[Stored entries]

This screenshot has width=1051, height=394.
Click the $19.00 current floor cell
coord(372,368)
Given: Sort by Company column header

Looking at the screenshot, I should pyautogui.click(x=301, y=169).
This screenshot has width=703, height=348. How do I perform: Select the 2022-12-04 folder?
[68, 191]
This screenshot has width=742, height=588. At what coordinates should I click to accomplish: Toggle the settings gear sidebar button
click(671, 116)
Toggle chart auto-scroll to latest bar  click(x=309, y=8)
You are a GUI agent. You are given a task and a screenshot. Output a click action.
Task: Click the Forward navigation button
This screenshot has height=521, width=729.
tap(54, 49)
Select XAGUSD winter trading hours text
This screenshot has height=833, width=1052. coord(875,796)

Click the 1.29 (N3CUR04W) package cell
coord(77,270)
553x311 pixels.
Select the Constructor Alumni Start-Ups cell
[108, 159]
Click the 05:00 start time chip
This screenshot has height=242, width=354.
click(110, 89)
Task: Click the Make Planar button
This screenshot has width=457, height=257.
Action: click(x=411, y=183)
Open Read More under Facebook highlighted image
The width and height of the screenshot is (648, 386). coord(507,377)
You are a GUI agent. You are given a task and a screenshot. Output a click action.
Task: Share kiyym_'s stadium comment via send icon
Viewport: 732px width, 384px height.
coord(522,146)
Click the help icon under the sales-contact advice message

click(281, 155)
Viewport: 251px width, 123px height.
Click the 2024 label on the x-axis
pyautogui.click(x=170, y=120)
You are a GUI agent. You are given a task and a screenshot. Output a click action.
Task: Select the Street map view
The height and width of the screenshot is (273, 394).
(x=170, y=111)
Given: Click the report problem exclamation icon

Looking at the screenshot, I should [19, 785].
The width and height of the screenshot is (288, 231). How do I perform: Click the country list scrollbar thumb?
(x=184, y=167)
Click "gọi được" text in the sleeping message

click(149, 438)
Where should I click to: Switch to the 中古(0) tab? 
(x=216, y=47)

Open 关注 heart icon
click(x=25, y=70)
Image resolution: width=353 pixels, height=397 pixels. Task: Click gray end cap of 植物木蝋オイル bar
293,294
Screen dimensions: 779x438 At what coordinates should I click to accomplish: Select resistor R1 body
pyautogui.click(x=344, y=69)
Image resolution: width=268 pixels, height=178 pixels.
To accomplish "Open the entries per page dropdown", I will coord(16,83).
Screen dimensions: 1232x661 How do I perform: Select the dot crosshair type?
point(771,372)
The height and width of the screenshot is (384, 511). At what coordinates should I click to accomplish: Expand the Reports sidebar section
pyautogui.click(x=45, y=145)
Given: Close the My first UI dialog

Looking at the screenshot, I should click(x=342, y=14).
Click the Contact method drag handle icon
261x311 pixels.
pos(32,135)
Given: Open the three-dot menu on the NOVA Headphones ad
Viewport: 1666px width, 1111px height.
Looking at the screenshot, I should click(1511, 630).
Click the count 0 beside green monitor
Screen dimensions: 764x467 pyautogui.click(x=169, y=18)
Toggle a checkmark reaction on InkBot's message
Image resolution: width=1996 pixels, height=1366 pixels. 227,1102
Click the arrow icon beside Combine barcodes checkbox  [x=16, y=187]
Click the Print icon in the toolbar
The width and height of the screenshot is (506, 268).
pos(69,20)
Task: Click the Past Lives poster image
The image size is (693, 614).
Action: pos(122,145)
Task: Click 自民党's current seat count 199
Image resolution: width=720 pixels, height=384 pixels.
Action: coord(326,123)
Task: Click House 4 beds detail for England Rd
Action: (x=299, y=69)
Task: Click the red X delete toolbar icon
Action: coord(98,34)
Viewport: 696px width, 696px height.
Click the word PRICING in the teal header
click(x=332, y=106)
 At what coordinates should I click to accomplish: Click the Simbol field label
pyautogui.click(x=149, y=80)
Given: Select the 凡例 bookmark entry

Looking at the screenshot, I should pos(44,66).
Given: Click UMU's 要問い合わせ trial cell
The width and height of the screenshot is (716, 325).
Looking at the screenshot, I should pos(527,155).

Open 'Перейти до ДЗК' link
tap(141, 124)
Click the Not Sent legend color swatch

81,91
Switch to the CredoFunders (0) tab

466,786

= Exercise aim =
Go through the records above and repeat each one exactly.

= Result of the exercise =
This screenshot has width=1051, height=394.
Click the $19.00 current floor cell
coord(372,368)
Given: Sort by Company column header

Looking at the screenshot, I should pyautogui.click(x=301, y=169).
This screenshot has width=703, height=348. How do I perform: Select the 2022-12-04 folder?
[68, 191]
This screenshot has width=742, height=588. At what coordinates should I click to accomplish: Toggle the settings gear sidebar button
click(671, 116)
Toggle chart auto-scroll to latest bar  click(x=309, y=8)
You are a GUI agent. You are given a task and a screenshot. Output a click action.
Task: Click the Forward navigation button
This screenshot has height=521, width=729.
tap(54, 49)
Select XAGUSD winter trading hours text
This screenshot has height=833, width=1052. coord(875,796)

Click the 1.29 (N3CUR04W) package cell
coord(77,270)
553x311 pixels.
Select the Constructor Alumni Start-Ups cell
[108, 159]
Click the 05:00 start time chip
This screenshot has height=242, width=354.
click(110, 89)
Task: Click the Make Planar button
This screenshot has width=457, height=257.
Action: click(x=411, y=183)
Open Read More under Facebook highlighted image
The width and height of the screenshot is (648, 386). coord(507,377)
You are a GUI agent. You are given a task and a screenshot. Output a click action.
Task: Share kiyym_'s stadium comment via send icon
Viewport: 732px width, 384px height.
coord(522,146)
Click the help icon under the sales-contact advice message

click(281, 155)
Viewport: 251px width, 123px height.
Click the 2024 label on the x-axis
pyautogui.click(x=170, y=120)
You are a GUI agent. You are given a task and a screenshot. Output a click action.
Task: Select the Street map view
The height and width of the screenshot is (273, 394).
(x=170, y=111)
Given: Click the report problem exclamation icon

Looking at the screenshot, I should [19, 785].
The width and height of the screenshot is (288, 231). How do I perform: Click the country list scrollbar thumb?
(x=184, y=167)
Click "gọi được" text in the sleeping message

click(149, 438)
Where should I click to: Switch to the 中古(0) tab? 
(x=216, y=47)

Open 关注 heart icon
click(x=25, y=70)
Image resolution: width=353 pixels, height=397 pixels. Task: Click gray end cap of 植物木蝋オイル bar
293,294
Screen dimensions: 779x438 At what coordinates should I click to accomplish: Select resistor R1 body
pyautogui.click(x=344, y=69)
Image resolution: width=268 pixels, height=178 pixels.
To accomplish "Open the entries per page dropdown", I will coord(16,83).
Screen dimensions: 1232x661 How do I perform: Select the dot crosshair type?
point(771,372)
The height and width of the screenshot is (384, 511). At what coordinates should I click to accomplish: Expand the Reports sidebar section
pyautogui.click(x=45, y=145)
Given: Close the My first UI dialog

Looking at the screenshot, I should click(x=342, y=14).
Click the Contact method drag handle icon
261x311 pixels.
pos(32,135)
Given: Open the three-dot menu on the NOVA Headphones ad
Viewport: 1666px width, 1111px height.
Looking at the screenshot, I should click(1511, 630).
Click the count 0 beside green monitor
Screen dimensions: 764x467 pyautogui.click(x=169, y=18)
Toggle a checkmark reaction on InkBot's message
Image resolution: width=1996 pixels, height=1366 pixels. 227,1102
Click the arrow icon beside Combine barcodes checkbox  [x=16, y=187]
Click the Print icon in the toolbar
The width and height of the screenshot is (506, 268).
pos(69,20)
Task: Click the Past Lives poster image
The image size is (693, 614).
Action: pos(122,145)
Task: Click 自民党's current seat count 199
Image resolution: width=720 pixels, height=384 pixels.
Action: coord(326,123)
Task: Click House 4 beds detail for England Rd
Action: (x=299, y=69)
Task: Click the red X delete toolbar icon
Action: coord(98,34)
Viewport: 696px width, 696px height.
Click the word PRICING in the teal header
click(x=332, y=106)
 At what coordinates should I click to accomplish: Click the Simbol field label
pyautogui.click(x=149, y=80)
Given: Select the 凡例 bookmark entry

Looking at the screenshot, I should pos(44,66).
Given: Click UMU's 要問い合わせ trial cell
The width and height of the screenshot is (716, 325).
Looking at the screenshot, I should pos(527,155).

Open 'Перейти до ДЗК' link
tap(141, 124)
Click the Not Sent legend color swatch

81,91
Switch to the CredoFunders (0) tab

466,786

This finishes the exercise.